Vendetta per Nick, compiacimento per la sua bravura nell’usare quegli attrezzi… possibile che lei fosse un mostro simile?
“Sono stato per ore in una stanza maleodorante e sporca di sangue e piscio a sentire i vaneggi di un coglione. Dimmi che cosa ci trovi di godurioso in questo…”
“Quando lo colpivi.” Hanji lo incalzò con rabbia.
Perché Levi aveva usato i guanti ed un grembiule da macellaio nella sua maniacale esigenza di pulizia. Era così che si proteggeva l’anima? Bastavano un grembiule e dei guanti per evitare di sentirsi dei mostri?
“Non è come il sangue dei titani – mormorò, tornando a guardarsi le mani ed i pantaloni – non va via. Penetra dentro l’anima e fa capire che in fondo… in fondo sono come lui. Se fossi entrata nella guardia cittadina…”
“Non dire idiozie, Hanji – la voce di Levi era annoiata – c’è un abisso tra noi e lui.
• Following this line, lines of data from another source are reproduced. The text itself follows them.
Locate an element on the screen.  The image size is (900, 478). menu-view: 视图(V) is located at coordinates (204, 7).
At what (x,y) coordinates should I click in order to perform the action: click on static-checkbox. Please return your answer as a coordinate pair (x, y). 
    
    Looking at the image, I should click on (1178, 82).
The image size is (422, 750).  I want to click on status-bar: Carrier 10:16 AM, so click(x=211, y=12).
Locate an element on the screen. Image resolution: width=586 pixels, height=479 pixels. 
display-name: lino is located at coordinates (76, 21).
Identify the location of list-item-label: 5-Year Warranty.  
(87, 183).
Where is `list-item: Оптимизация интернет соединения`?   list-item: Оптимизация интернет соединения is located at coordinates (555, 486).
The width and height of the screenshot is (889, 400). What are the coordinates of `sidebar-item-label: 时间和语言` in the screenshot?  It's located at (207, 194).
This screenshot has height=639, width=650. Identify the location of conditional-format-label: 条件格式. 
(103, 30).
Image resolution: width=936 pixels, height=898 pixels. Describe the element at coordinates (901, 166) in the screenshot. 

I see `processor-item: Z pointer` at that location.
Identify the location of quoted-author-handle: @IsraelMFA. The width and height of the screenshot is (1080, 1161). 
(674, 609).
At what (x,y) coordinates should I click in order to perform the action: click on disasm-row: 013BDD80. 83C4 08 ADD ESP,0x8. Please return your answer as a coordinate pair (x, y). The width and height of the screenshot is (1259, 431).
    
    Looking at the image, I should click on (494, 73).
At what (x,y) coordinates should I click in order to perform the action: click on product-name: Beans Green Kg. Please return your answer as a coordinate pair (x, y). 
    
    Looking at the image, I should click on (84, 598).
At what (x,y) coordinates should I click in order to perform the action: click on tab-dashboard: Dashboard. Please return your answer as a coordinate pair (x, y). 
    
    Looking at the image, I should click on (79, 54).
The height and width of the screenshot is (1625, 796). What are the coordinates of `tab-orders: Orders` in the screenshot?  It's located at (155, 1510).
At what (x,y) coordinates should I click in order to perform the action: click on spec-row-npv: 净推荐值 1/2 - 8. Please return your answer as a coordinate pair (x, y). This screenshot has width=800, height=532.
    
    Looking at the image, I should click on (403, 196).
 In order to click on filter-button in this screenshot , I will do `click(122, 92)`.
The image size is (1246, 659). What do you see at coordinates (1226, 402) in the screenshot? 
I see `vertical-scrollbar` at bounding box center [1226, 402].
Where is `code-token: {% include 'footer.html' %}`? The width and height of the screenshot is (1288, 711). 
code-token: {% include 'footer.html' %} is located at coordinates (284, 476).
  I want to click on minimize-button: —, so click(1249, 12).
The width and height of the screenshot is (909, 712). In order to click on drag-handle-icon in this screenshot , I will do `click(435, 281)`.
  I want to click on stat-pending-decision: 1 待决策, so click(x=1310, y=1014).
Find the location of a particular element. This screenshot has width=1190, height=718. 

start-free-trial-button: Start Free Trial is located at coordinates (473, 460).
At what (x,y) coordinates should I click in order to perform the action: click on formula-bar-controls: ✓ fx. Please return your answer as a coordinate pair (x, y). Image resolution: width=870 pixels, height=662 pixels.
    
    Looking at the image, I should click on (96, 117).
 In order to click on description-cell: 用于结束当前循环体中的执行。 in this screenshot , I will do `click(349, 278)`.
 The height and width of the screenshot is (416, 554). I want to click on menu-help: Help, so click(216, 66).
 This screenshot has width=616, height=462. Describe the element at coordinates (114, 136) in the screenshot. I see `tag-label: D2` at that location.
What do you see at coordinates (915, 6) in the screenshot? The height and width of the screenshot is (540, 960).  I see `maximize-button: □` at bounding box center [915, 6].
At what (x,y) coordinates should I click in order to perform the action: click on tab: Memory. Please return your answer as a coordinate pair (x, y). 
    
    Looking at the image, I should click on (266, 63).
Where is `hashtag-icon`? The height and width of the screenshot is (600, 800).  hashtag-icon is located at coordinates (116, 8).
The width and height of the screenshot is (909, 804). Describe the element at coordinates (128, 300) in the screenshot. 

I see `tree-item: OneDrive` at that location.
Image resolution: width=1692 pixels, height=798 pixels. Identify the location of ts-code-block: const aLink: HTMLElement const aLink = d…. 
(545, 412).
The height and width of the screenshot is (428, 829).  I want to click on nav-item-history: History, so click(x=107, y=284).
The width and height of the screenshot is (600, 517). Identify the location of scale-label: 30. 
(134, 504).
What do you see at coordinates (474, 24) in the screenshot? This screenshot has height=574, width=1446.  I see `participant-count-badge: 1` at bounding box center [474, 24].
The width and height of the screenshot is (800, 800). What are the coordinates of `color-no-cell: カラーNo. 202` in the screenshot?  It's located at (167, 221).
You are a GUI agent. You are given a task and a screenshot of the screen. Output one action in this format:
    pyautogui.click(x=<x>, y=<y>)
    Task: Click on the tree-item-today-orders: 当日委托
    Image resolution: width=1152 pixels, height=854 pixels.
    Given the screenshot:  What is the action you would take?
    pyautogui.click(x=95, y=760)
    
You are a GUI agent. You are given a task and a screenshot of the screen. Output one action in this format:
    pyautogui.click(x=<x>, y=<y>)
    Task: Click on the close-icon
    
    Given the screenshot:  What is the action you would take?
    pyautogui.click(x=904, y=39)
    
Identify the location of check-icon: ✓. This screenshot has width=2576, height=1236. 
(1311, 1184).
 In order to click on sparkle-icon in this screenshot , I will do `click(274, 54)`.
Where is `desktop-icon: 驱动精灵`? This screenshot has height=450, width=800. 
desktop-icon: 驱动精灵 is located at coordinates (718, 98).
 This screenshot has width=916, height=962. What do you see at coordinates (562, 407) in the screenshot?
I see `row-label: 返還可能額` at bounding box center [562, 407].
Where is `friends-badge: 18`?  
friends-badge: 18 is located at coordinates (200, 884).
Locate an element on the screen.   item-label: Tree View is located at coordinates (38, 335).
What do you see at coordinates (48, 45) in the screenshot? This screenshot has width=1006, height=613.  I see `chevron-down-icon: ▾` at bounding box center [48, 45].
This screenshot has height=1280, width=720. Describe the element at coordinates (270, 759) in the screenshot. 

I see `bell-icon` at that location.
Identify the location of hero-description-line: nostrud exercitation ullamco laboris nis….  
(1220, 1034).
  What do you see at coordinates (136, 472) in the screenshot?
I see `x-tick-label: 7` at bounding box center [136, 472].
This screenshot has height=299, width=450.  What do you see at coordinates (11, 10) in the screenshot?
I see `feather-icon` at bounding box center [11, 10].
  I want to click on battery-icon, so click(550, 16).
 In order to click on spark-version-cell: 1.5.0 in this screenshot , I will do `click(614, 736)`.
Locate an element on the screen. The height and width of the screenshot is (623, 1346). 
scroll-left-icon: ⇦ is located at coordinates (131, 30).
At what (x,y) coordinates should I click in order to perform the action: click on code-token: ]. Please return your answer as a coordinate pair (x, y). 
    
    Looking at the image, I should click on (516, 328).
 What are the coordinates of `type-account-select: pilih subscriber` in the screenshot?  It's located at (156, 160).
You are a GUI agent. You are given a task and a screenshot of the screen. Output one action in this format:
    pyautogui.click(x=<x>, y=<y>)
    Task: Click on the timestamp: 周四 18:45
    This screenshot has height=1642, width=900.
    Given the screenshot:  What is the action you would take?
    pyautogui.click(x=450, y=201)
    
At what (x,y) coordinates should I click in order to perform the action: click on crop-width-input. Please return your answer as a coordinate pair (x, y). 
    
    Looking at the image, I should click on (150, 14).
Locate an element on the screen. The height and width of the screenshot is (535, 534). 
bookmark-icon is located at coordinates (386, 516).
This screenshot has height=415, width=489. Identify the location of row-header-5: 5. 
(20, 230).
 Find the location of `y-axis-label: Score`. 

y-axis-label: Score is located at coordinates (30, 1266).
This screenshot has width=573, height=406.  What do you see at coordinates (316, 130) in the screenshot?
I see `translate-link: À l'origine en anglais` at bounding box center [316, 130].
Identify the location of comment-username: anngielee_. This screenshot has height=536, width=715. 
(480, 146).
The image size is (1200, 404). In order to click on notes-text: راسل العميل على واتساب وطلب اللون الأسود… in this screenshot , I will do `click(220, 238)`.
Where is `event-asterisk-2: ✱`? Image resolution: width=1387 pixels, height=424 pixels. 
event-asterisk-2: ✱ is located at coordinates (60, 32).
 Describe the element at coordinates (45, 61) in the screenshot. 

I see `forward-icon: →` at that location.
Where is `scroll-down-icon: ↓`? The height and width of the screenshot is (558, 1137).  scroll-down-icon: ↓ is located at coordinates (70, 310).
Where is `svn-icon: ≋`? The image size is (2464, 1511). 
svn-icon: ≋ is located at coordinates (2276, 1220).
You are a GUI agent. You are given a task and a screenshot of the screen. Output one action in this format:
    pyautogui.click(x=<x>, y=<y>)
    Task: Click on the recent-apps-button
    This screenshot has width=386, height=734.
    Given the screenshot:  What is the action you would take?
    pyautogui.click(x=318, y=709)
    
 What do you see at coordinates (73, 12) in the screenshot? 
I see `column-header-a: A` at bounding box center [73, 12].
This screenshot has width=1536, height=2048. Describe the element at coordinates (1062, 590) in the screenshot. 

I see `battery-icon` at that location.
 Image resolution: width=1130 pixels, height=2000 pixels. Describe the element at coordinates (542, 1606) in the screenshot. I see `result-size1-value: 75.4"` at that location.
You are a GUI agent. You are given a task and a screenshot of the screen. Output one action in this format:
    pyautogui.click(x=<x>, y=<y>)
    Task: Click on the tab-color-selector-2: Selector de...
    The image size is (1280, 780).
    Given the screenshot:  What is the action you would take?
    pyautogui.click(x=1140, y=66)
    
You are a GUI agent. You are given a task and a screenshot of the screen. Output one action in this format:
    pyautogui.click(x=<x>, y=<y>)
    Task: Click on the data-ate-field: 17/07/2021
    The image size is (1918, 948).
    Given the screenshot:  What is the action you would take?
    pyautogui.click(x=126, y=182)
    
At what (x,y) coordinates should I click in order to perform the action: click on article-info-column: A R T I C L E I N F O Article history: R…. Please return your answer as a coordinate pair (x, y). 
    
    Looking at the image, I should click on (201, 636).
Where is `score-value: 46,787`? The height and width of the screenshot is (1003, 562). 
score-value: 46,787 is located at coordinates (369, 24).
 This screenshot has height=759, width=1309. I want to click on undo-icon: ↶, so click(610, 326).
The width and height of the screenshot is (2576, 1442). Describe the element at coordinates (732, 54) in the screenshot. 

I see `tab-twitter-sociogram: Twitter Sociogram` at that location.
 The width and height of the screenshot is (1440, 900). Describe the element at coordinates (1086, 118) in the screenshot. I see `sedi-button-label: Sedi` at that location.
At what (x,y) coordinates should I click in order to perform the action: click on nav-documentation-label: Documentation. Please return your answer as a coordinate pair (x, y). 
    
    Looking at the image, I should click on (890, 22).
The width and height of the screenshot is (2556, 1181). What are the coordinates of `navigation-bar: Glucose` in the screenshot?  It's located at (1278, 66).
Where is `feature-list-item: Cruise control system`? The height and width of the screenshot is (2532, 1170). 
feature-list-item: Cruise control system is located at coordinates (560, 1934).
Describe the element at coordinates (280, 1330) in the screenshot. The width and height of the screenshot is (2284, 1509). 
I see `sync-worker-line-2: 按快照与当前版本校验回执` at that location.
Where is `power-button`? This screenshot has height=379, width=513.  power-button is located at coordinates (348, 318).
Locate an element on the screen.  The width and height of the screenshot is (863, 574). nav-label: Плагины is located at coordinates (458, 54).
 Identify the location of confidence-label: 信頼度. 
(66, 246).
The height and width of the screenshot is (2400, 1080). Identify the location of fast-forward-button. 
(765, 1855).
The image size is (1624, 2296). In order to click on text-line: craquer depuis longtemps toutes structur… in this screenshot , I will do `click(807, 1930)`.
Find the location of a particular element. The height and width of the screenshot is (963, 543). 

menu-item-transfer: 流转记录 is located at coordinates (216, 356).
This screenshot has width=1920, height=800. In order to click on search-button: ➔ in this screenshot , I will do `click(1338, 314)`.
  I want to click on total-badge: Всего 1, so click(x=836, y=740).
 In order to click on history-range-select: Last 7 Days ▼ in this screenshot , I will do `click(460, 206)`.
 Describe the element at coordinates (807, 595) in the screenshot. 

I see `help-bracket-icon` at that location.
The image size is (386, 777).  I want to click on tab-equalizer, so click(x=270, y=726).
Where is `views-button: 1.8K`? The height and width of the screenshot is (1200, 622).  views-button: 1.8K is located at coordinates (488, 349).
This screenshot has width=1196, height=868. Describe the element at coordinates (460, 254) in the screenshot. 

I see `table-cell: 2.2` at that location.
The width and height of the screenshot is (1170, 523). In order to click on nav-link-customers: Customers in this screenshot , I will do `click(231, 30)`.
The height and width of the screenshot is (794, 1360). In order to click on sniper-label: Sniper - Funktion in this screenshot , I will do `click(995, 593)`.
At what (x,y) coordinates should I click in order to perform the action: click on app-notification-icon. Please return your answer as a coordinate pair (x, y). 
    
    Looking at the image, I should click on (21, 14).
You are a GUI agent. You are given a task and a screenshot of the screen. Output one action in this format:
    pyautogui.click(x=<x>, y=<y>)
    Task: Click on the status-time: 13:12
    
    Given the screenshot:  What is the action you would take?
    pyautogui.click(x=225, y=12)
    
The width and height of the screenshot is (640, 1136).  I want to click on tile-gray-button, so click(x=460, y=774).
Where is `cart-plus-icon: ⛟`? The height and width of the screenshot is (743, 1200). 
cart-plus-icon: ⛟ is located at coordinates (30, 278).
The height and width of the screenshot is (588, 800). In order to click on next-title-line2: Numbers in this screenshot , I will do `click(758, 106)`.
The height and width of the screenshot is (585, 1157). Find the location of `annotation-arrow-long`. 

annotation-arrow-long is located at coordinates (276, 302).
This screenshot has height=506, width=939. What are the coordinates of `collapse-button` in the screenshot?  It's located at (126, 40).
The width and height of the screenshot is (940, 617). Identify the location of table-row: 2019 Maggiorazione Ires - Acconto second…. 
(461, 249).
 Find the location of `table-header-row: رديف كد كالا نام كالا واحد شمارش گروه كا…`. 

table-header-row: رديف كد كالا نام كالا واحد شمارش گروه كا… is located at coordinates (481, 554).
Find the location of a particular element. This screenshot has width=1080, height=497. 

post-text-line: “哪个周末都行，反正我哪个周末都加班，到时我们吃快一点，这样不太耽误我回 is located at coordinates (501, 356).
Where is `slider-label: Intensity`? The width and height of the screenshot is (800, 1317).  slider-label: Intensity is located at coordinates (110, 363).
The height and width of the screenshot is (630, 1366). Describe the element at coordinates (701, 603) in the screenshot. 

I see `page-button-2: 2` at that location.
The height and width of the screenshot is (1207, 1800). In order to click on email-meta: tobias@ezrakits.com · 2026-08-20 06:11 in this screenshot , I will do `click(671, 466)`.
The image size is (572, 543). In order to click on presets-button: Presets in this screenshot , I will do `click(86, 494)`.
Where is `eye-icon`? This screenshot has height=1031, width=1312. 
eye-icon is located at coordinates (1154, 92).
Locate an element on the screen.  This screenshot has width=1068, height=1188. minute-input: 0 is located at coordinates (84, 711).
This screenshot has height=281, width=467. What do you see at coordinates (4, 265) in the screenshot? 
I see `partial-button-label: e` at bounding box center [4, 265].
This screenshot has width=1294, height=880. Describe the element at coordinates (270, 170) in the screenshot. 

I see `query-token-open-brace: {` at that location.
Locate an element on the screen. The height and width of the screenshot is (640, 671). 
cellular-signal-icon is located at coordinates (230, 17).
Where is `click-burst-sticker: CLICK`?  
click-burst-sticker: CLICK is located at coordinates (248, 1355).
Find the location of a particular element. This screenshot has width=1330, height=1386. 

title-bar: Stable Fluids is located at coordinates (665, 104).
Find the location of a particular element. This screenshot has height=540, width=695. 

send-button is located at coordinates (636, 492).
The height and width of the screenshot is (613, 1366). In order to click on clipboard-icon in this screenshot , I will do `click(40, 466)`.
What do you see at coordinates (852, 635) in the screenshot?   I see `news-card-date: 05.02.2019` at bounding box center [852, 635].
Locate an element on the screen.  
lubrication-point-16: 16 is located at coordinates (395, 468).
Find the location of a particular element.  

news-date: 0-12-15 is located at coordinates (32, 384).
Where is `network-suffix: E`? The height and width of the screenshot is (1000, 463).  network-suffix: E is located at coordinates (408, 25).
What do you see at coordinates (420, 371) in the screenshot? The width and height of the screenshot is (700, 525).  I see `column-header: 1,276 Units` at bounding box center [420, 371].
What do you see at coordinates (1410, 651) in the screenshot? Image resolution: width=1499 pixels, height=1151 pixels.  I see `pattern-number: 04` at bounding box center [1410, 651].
Perché le sue parole devono turbarti così tanto?”
“Dov’è questo abisso?” sussurrò lei.
La mano di Levi si posò sulla sua testa e la obbligò ad alzare lo sguardo verso di lui: camicia e pantaloni puliti, viso perfetto così come i capelli neri e fini, sembrava che niente potesse contaminarlo.
“Quante unghie gli hai strappato?”
“Dieci, lo sai bene.”
“Quanti denti?” la mano la scrollò leggermente quando lei esitò.
“Sei…” le venne da piangere nel dire ad alta voce quei numeri.
“Quanto fa dieci più sei?”
“Finiscila, ti prego…” fu un sussurro disperato, mentre serrava gli occhi e le lacrime iniziavano a colare più rapidamente sulle guance sporche.
“Dieci più sei, coraggio.”
“Sedici… fa sedici! Sei contento?”
Urlò quest’ultima frase, alzandosi in piedi e fronteggiandolo: le braccia lungo i fianchi, i pugni stretti quasi volesse colpirlo. Perché doveva infierire in questo modo? Non lo capiva proprio il suo stato d’animo? Il suo sentirsi sporca in maniera indelebile?
“Sedici, Hanji: dieci più sei… tu non hai perso il conto: ecco l’abisso, stupida quattrocchi.”
E non perché te ne vanti, ma perché ti ha bruciato ogni singola unghia strappata ed ogni dannato dente cavato. Perché ti mostravi allegra e disinvolta, ma in realtà le tue mani tremavano e più di una volta nel levarti il sudore dal viso ti sei asciugata le lacrime.
Non disse queste parole, ma fu come se la frase continuasse da sola, riecheggiando nella mente ferita della donna.
“Hanji, sul serio, vatti a fare un bagno – sospirò Levi – ne hai proprio bisogno, non sei nemmeno in grado di pensare con lucidità.”
“Probabile…”
Lui annuì lievemente, come a sincerarsi che lei avesse recepito il concetto e poi si diresse verso la porta.
“Ricordati di buttare quei vestiti e cambiati anche le lenzuola, visto che ci sei. Io vado a lavarmi le mani e a farmi una tazza di the.”
La porta si chiuse alle sue spalle ed Hanji rimase in piedi, riuscendo a sorridere tristemente, ma con sincerità. E non perché era stata brava ad usare quegli attrezzi, a fare male ad un altro essere umano.
Perché non perderò mai il conto e spero con tutto il cuore che rimanga a sedici.
Anche se li aspettavano tempi duri, anche se ora avrebbe dovuto combattere contro i suoi simili.
Ed il sangue umano non evapora come quello dei titani.